I was messing around with the graphics card trying to fix some gaming issues and while I was in device manager noticed I had 2 ATI graphics cards and disabled one, making screen go black. I have a Gateway Desktop with windows 7. I have tried removing the battery to reset BIOS to no avail and I cannot see anything I can't boot into safe mode. Anything else I can try? Please keep in mind I am not very familiar with some tech terms so please explain fully ^^;


----------



## makinu1der2 (Jan 1, 2008)

What model Gateway? Does the PC have integrated graphics also?
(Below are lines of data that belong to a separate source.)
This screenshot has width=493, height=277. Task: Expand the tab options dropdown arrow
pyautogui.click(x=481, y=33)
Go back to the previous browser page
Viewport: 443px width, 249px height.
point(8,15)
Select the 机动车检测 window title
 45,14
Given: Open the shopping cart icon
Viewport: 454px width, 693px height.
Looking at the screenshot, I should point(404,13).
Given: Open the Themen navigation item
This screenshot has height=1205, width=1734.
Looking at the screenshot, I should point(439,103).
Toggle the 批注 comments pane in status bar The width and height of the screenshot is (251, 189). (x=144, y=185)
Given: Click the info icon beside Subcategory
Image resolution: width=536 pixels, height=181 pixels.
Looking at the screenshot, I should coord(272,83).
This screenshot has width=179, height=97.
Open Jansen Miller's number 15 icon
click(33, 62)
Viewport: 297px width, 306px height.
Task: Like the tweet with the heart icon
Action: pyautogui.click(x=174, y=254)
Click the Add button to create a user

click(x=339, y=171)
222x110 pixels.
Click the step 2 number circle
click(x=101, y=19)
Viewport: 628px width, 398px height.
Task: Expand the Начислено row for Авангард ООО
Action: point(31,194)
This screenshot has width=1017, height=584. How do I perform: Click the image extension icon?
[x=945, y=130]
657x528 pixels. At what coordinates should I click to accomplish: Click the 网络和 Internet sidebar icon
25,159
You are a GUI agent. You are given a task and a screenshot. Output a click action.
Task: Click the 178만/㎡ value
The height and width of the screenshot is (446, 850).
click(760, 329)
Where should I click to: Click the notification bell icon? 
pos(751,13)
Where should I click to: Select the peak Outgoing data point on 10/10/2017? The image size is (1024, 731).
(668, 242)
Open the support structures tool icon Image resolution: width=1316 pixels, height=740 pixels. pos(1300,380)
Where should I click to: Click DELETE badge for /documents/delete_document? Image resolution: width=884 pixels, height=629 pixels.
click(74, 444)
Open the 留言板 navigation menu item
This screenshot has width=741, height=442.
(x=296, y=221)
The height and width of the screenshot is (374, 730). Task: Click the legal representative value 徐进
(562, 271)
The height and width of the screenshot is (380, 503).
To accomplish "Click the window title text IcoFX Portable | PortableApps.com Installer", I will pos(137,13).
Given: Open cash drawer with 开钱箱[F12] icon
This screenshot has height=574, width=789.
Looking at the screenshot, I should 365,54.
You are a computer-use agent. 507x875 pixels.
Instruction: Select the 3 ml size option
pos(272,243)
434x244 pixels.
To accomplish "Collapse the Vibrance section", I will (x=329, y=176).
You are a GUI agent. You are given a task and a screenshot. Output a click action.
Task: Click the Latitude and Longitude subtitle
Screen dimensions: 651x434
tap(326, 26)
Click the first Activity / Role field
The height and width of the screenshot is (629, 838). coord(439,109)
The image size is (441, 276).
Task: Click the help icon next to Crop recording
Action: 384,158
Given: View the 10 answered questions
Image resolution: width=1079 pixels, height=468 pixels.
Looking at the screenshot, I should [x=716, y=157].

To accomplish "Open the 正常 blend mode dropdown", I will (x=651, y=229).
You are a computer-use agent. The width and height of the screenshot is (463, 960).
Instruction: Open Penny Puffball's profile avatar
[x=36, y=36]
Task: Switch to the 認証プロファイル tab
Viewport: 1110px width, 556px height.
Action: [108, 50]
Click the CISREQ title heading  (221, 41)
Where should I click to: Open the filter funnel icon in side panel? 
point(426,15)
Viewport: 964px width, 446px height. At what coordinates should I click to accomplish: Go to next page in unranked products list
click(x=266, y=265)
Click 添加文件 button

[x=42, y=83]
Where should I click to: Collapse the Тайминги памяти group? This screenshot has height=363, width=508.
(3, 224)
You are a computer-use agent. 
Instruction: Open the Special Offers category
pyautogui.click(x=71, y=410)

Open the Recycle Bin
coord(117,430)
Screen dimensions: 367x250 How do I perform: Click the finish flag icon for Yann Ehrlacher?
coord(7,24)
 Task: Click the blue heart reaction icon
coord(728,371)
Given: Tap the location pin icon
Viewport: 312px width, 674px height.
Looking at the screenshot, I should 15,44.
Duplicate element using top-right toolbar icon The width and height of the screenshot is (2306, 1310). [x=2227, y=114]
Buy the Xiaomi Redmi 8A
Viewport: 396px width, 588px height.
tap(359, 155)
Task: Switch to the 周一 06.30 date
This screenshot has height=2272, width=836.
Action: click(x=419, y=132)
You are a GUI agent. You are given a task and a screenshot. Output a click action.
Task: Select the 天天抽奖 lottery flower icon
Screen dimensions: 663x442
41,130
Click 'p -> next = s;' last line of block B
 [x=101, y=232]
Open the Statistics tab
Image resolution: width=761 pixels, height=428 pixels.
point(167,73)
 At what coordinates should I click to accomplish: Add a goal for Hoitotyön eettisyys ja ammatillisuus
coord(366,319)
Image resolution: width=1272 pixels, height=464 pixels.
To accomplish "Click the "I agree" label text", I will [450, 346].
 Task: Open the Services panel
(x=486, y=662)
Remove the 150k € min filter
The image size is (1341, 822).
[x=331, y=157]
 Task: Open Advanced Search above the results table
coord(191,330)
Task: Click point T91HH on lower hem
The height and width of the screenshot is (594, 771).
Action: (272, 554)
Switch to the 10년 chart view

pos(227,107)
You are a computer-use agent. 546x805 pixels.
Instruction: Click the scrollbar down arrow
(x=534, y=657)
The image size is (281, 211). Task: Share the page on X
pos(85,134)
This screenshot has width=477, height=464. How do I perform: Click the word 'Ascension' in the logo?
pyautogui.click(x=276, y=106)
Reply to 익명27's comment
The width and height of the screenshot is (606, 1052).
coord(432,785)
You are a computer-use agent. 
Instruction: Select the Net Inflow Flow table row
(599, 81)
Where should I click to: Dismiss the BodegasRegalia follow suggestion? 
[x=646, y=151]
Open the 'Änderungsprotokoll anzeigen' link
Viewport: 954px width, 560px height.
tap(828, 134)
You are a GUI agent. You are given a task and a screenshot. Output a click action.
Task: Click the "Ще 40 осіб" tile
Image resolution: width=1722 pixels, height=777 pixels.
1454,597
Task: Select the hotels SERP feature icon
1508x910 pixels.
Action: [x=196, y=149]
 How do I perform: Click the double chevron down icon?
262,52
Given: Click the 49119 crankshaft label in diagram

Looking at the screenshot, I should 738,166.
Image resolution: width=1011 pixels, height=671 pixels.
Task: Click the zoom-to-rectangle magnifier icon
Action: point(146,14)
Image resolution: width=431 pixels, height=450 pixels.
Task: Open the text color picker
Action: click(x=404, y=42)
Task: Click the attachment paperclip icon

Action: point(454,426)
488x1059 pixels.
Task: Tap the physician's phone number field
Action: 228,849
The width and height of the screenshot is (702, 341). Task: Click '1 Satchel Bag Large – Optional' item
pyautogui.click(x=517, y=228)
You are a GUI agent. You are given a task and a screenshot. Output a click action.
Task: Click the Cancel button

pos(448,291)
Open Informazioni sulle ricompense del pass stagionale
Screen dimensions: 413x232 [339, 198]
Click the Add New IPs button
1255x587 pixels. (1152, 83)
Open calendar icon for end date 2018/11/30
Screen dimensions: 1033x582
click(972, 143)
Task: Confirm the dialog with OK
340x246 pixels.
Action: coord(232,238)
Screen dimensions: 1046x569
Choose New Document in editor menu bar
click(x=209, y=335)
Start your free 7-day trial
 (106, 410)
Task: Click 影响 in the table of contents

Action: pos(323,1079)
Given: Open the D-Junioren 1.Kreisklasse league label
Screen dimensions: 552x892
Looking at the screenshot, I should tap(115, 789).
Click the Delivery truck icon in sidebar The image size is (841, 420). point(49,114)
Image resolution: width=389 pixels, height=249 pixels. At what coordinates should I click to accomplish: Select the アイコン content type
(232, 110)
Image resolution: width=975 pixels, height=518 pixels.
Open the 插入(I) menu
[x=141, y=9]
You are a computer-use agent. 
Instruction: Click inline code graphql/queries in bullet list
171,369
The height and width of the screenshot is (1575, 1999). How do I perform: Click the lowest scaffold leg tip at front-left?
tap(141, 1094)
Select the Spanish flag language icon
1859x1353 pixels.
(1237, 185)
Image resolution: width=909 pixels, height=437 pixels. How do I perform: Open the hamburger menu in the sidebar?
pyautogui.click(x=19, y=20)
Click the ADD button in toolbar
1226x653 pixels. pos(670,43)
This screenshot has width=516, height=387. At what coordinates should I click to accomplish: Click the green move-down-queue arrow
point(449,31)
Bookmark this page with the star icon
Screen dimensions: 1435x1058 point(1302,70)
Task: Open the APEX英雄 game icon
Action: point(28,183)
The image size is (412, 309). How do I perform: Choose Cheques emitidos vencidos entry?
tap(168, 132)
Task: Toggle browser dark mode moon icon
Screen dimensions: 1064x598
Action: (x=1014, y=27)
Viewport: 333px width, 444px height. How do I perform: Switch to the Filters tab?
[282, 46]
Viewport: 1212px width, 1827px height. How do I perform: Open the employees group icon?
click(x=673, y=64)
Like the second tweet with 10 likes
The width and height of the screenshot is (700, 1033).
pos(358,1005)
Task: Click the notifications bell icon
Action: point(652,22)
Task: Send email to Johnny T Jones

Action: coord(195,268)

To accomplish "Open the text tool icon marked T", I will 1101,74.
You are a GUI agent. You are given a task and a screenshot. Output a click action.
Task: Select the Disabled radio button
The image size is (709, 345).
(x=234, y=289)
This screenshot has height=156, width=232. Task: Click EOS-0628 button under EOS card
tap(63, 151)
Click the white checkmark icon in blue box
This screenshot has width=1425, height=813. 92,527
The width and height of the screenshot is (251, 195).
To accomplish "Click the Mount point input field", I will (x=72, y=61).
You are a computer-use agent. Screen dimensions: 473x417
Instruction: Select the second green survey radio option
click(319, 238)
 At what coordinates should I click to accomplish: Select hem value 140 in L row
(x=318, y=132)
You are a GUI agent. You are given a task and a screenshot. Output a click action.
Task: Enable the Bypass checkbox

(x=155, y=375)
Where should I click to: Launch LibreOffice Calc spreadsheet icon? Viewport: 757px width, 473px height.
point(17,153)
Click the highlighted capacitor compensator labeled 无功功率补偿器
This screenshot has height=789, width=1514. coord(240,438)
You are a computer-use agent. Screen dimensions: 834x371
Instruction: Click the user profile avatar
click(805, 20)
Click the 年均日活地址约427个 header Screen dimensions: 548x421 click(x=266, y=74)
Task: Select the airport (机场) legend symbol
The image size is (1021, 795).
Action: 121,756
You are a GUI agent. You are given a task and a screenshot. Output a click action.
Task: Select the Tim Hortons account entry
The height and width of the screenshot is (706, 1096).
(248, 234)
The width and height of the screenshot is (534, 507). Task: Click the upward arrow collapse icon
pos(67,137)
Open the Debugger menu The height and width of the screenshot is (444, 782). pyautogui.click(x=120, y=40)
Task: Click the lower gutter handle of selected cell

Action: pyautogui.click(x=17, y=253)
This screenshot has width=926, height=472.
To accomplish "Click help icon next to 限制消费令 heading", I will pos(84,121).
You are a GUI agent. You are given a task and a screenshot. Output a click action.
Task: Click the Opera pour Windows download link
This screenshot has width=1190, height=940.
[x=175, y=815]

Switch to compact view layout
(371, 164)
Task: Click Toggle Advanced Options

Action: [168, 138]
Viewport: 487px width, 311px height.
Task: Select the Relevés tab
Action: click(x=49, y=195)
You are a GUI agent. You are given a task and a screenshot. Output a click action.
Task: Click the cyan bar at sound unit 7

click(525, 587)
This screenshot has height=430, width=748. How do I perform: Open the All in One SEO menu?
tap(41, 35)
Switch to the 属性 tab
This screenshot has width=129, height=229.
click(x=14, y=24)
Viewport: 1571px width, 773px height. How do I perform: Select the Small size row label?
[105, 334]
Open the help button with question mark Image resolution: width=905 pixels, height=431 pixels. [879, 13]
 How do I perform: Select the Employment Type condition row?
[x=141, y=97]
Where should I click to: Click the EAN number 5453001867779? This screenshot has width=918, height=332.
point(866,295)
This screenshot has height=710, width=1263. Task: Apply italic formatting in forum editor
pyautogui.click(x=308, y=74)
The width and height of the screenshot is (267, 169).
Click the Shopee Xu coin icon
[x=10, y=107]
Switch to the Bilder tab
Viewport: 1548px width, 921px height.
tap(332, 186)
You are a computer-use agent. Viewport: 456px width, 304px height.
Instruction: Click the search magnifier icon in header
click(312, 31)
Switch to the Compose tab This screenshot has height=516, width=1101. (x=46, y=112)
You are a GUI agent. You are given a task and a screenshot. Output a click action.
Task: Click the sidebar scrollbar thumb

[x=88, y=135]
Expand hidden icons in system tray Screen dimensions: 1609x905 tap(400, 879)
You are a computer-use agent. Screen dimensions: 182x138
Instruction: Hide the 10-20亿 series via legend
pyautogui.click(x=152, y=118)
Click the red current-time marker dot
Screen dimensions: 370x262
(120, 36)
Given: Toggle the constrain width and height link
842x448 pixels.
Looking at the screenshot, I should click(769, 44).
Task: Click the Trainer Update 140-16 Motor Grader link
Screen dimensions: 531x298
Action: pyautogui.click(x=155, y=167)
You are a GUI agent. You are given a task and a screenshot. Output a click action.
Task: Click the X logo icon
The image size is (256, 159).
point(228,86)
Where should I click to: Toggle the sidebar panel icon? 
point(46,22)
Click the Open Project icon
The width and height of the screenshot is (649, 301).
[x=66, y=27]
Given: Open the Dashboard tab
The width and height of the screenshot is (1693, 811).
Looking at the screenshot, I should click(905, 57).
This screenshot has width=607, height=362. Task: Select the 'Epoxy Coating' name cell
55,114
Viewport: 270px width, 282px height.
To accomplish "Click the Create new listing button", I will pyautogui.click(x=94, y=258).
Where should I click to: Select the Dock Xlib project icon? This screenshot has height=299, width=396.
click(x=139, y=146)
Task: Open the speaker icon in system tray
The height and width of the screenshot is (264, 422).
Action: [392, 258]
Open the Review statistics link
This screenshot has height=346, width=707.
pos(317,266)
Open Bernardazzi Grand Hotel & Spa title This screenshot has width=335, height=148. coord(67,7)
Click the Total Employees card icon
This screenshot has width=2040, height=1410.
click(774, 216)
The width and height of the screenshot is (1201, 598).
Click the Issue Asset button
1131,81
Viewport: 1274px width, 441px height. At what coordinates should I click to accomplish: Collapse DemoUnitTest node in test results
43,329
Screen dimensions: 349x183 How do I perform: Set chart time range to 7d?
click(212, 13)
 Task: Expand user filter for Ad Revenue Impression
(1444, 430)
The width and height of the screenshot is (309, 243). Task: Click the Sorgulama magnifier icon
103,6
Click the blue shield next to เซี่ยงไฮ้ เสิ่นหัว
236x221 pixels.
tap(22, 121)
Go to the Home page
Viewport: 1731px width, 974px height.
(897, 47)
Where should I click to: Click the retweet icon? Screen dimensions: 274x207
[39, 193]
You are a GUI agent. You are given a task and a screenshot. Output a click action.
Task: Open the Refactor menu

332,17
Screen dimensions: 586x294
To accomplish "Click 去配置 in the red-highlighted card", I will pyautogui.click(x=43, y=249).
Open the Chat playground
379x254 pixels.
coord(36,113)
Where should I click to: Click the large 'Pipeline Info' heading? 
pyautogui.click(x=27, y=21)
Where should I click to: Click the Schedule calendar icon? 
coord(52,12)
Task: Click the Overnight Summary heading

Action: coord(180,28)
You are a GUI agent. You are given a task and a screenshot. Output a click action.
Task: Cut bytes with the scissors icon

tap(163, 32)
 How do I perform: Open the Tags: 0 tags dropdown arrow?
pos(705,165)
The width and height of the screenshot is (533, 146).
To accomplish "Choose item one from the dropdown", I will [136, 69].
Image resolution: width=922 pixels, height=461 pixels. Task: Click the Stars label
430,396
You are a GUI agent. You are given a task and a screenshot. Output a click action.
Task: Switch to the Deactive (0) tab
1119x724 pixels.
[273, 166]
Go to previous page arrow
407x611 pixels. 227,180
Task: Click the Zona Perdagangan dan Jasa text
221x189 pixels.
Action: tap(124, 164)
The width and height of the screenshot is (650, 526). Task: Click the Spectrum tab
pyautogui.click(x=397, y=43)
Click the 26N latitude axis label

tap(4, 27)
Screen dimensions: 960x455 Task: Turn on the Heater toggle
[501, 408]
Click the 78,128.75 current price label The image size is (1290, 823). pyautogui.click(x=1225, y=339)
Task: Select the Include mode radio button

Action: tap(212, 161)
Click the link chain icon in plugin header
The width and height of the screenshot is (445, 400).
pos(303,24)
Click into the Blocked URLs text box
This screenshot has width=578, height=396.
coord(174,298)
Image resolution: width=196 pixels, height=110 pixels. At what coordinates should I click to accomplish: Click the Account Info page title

If so try connecting to the integrated.


----------



## Krisus (Jun 8, 2012)

The model is DX4300. I beleive the intergrated graphics is the ATI Radeon 3200 which was the one that got disabled.


----------



## CCT (Mar 21, 2009)

Start your computer in safe mode

Start in Safe Mode then enable that driver.

edit: I KNOW you said you couldn't but you didn't say why -


----------



## Krisus (Jun 8, 2012)

I've already tried entering safe mode multiple times, even if it did enter safe mode I cannot see anything that is going on on the screen.


----------



## CCT (Mar 21, 2009)

Did you select the 'use low resolution video' boot option?


----------



## Krisus (Jun 8, 2012)

CCT said:


> Did you select the 'use low resolution video' boot option?


How would I select this option?


----------



## CCT (Mar 21, 2009)

How To Start Windows 7 in Safe Mode


----------



## Krisus (Jun 8, 2012)

CCT said:


> How To Start Windows 7 in Safe Mode


The reason I can't do this option is that I have a blank screen and even when I enter safe mode I can't see anything so I don't know what to do. My only indication that I'm in safe mode is the different sound my desktop makes when starting up. Sorry I wasn't clear about that.


----------



## CCT (Mar 21, 2009)

I don't understand how an on-disk operating system driver disable/change can affect booting from the Win7 disk.

I am therefore at a loss to help. Hopefully someone brighter will come along and help.


----------



## emosun (Oct 4, 2006)

That also puzzles me. The machine should be able to boot into safe mode reguardless of disabling the gpu.


----------



## makinu1der2 (Jan 1, 2008)

> I was messing around with the graphics card trying to fix some gaming issues and while I was in device manager noticed I had 2 ATI graphics cards and disabled one,


Are you sure there is no dedicated graphics card installed in the PC?


----------



## Krisus (Jun 8, 2012)

Well I went to Geek Squad to see if they could solve anything. However my computer booted up and worked perfectly fine on their monitor so I'm at a loss to what the problem is. I do have a dedicated graphics card which was the ATI Radeon 3200.


----------



## makinu1der2 (Jan 1, 2008)

When the system loaded successfully where you able to get the graphics enabled?

Do you still have the same problem when you connect the PC at home?

Take a look at the image below. Where are you connected the monitor to?


----------



## alanmtt (Oct 25, 2011)

Just try unplugging your dedicated card and plug your monitor to the integrated slot. See if that lets you do anything. (See above picture).


----------